By Jeffrey Dastin and Aishwarya Venugopal
(Reuters) - Amazon.com Inc (AMZN.O) on Thursday said its sales surged over the summer and profit trounced expectations, as shoppers jumped at "Prime Day" promotions on its website and bought groceries at its newly acquired chain of Whole Foods Market stores.
Shares rose more than 7 percent in after-hours trade.
Amazon is winning business from older, big box rivals by delivering virtually any product to customers at a low cost, and at times faster than it takes to buy goods from a physical store. It acquired Whole Foods for $13.7 billion in August to help it deliver groceries to shoppers' doorsteps.
Amazon's results defied expectations that it would invest nearly all of its earnings into new areas as it has in the past. The world's largest online retailer said net income rose to $256 million, or 52 cents per share in the quarter ended Sept. 30. Analysts on average were expecting 3 cents per share, according to Thomson Reuters I/B/E/S.
Prime Day, a summer marketing event Amazon has created to replicate the shopping frenzy that is more typical of the winter holiday season, helped boost sales.
The event fared better this year internationally than last year, Amazon's Chief Financial Officer Brian Olsavsky said on a call with reporters.
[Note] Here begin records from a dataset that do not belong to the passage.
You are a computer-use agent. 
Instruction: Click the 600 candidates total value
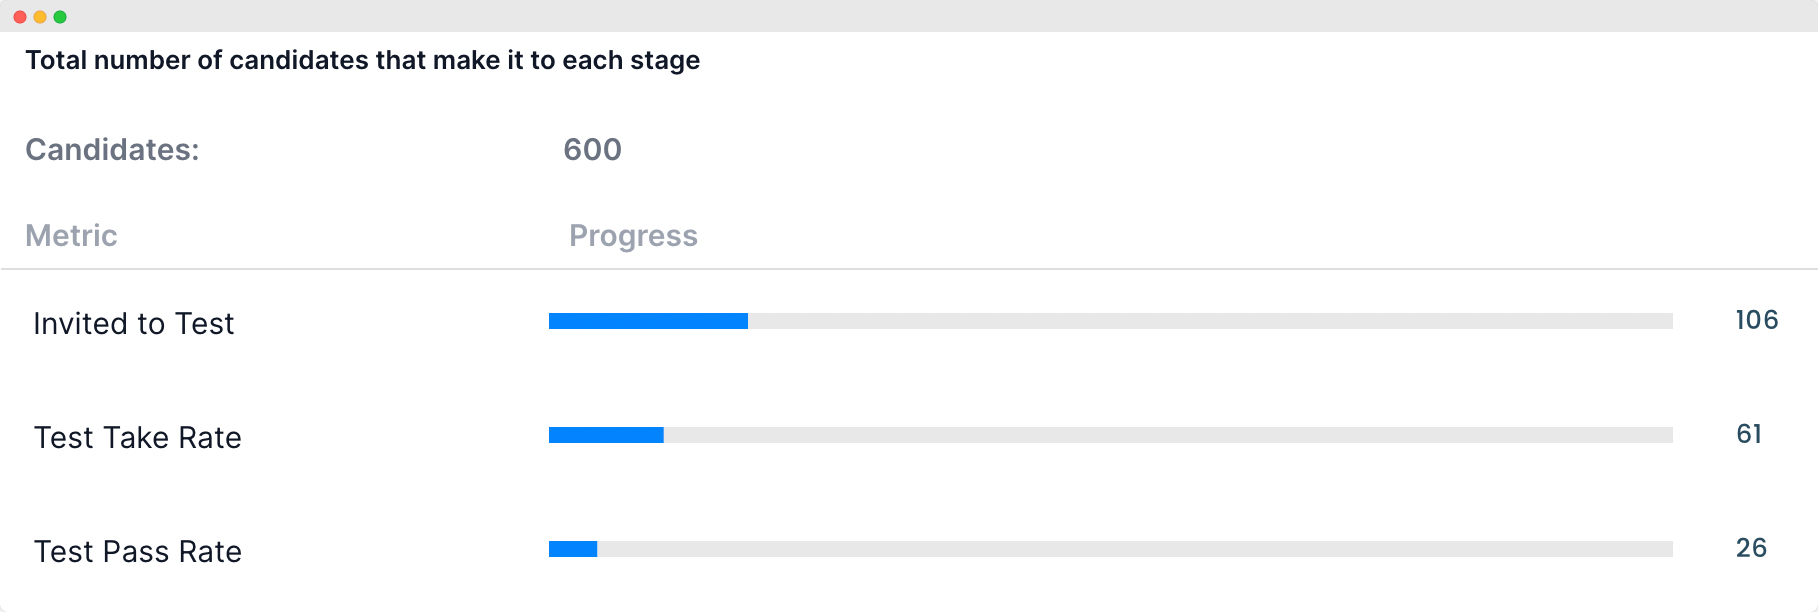coord(592,150)
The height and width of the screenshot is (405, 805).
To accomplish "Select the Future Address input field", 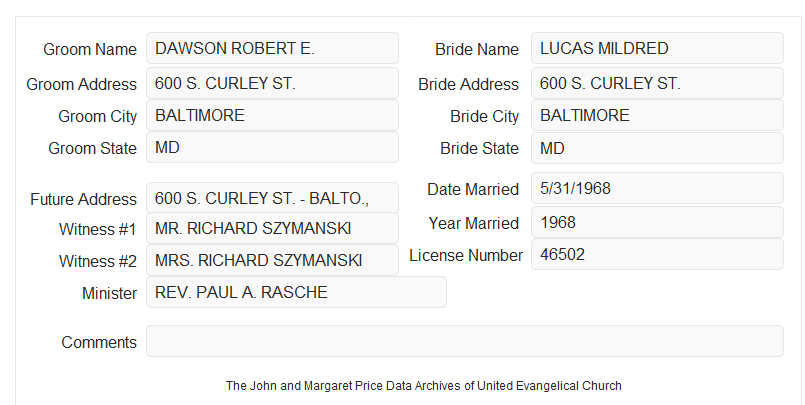I will [x=272, y=198].
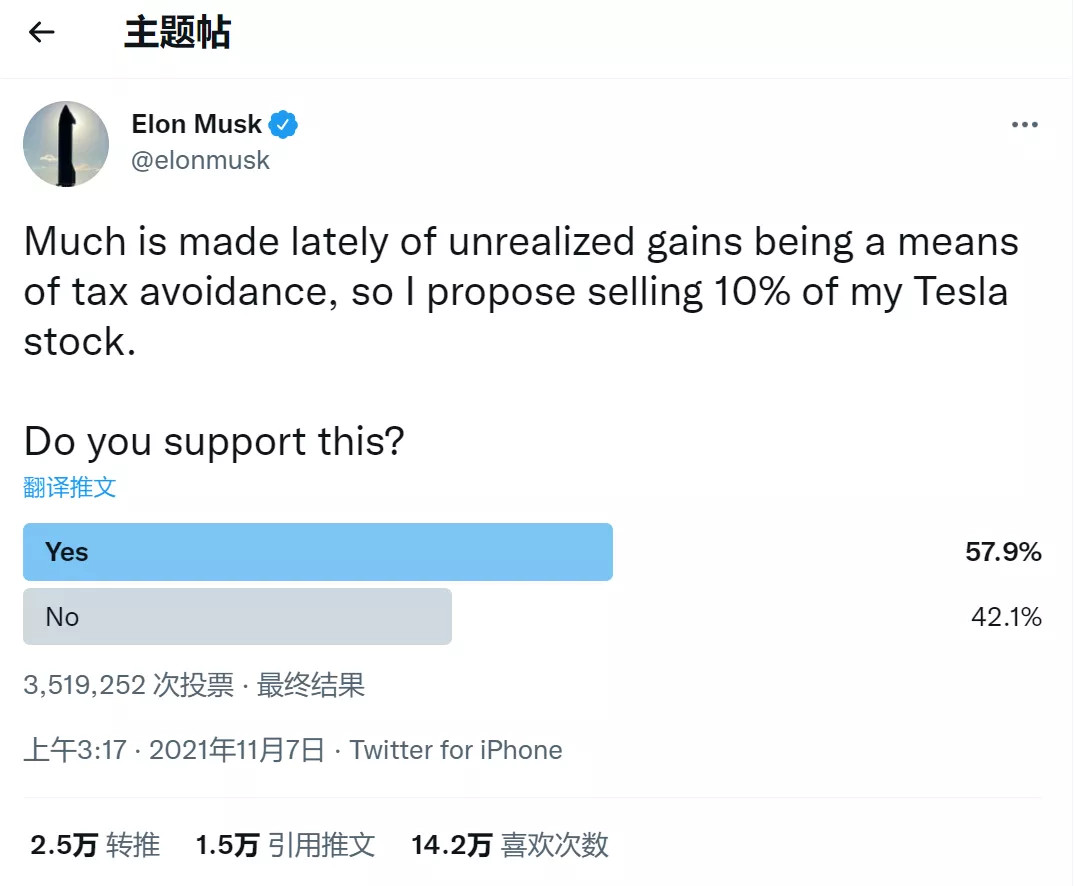Click the Twitter for iPhone source link
Screen dimensions: 1074x886
456,750
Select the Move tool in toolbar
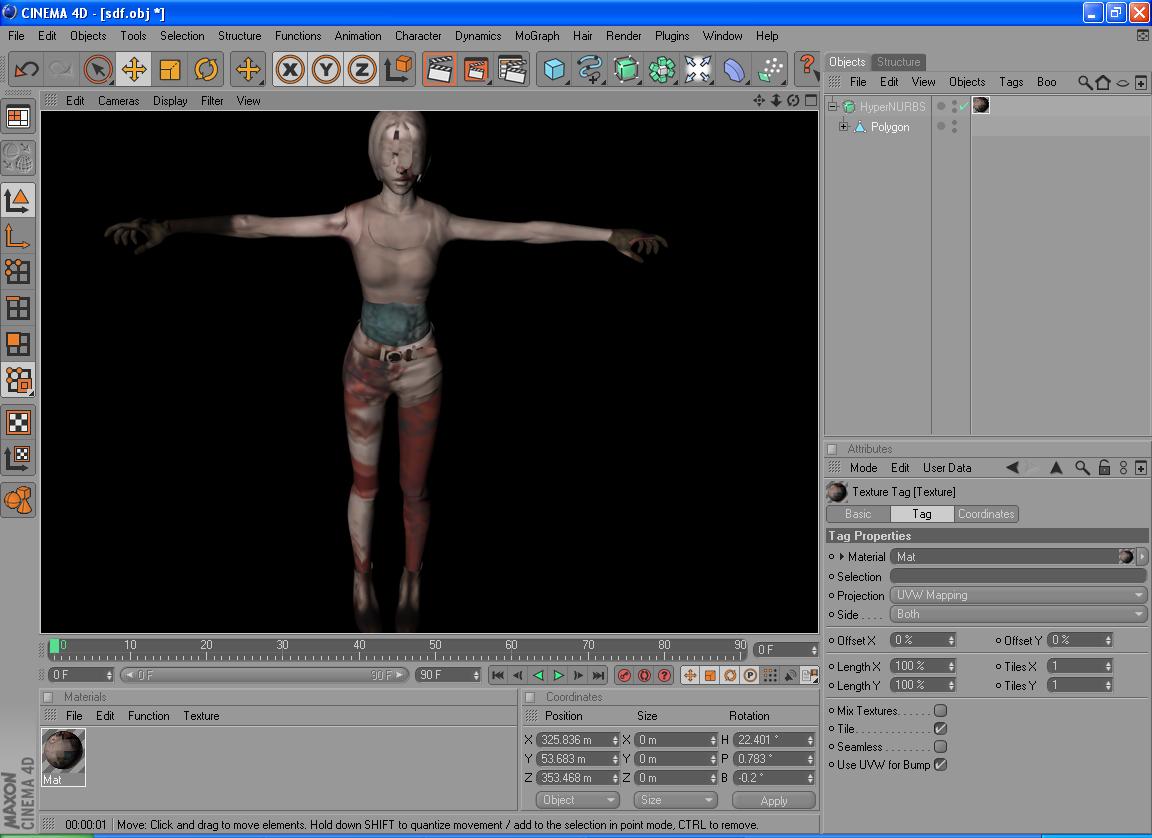The image size is (1152, 838). coord(133,69)
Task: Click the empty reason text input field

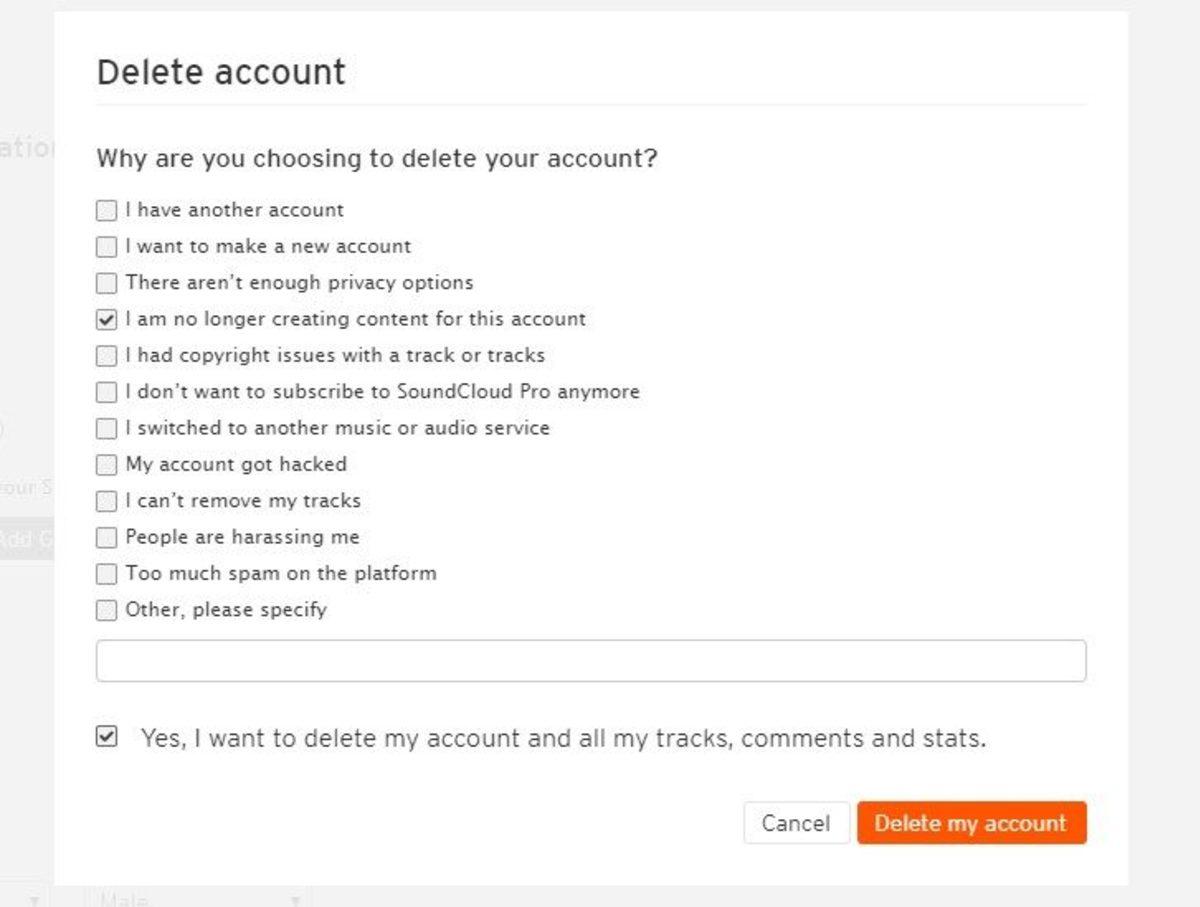Action: click(590, 660)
Revenue jumped 34 percent to $43.7 billion in the third quarter, including $1.3 billion in sales from the upscale grocer. Analysts had expected $42.1 billion.
This was "another strong performance, with top-line growth accelerating in the core retail segment," Baird Equity Research analyst Colin Sebastian said.
In a first, Amazon broke out sales for its online retail business and for its physical bookstores and Whole Foods locations. Revenue from its online stores jumped 22 percent to $26.4 billion, the fastest growth Amazon has seen in the segment in more than a year.
Key to its success has been signing more people up for Amazon Prime, its fast-shipping and video-streaming club, whose members tend to buy more from the company. Revenue from subscription fees such as Prime showed unusually strong growth of 59 percent, to $2.4 billion.
And Amazon Web Services (AWS), the company's most profitable unit, which handles data and computing for large enterprises, posted a 41.9 percent rise in sales to $4.58 billion, beating the average estimate of $4.52 billion, according to analytics firm FactSet.
"They are firing on all cylinders. The machine is churning," Benchmark Co analyst Daniel Kurnos said.
Amazon expects an operating profit in the current quarter between $300 million and $1.65 billion. Analysts are expecting $930.78 million for this critical holiday sales period, according to Thomson Reuters I/B/E/S.
STILL BETTING ON HOLLYWOOD
Amazon shares have a high valuation, with a price-to-earnings ratio more than eight times that of cloud-computing rival Microsoft Corp (MSFT.O), for instance.
Unlike peers, Amazon runs on razor-thin profit margins because it sinks most of its profit back into its business.
In a call with media, CFO Olsavsky listed a dizzying number of investments: warehouses around the world to ship goods faster to shoppers, data centers to handle the computing needs of large enterprises, and a 77 percent uptick in employees last quarter, including Whole Foods workers.
The company plans to spend more on video content next year as well, Olsavsky said. Analysts estimate Amazon will have spent $4.5 billion this year.
The commitment to content comes after Amazon Studios chief Roy Price resigned last week, and other top studio hands left the company.
It is unclear what impact the shakeup may have on Amazon's ability to secure video that competes with Netflix Inc (NFLX.O) for viewers' attention.
Amazon Studios came up short at the Primetime Emmy Awards last month, and some have criticized it for not appealing to a broad audience.
The company's shares, which closed down 0.05 percent on Thursday, rose about 7.5 percent to $1,046.00 in after-hours trading following the earnings statement. They had gained about 30 percent this year.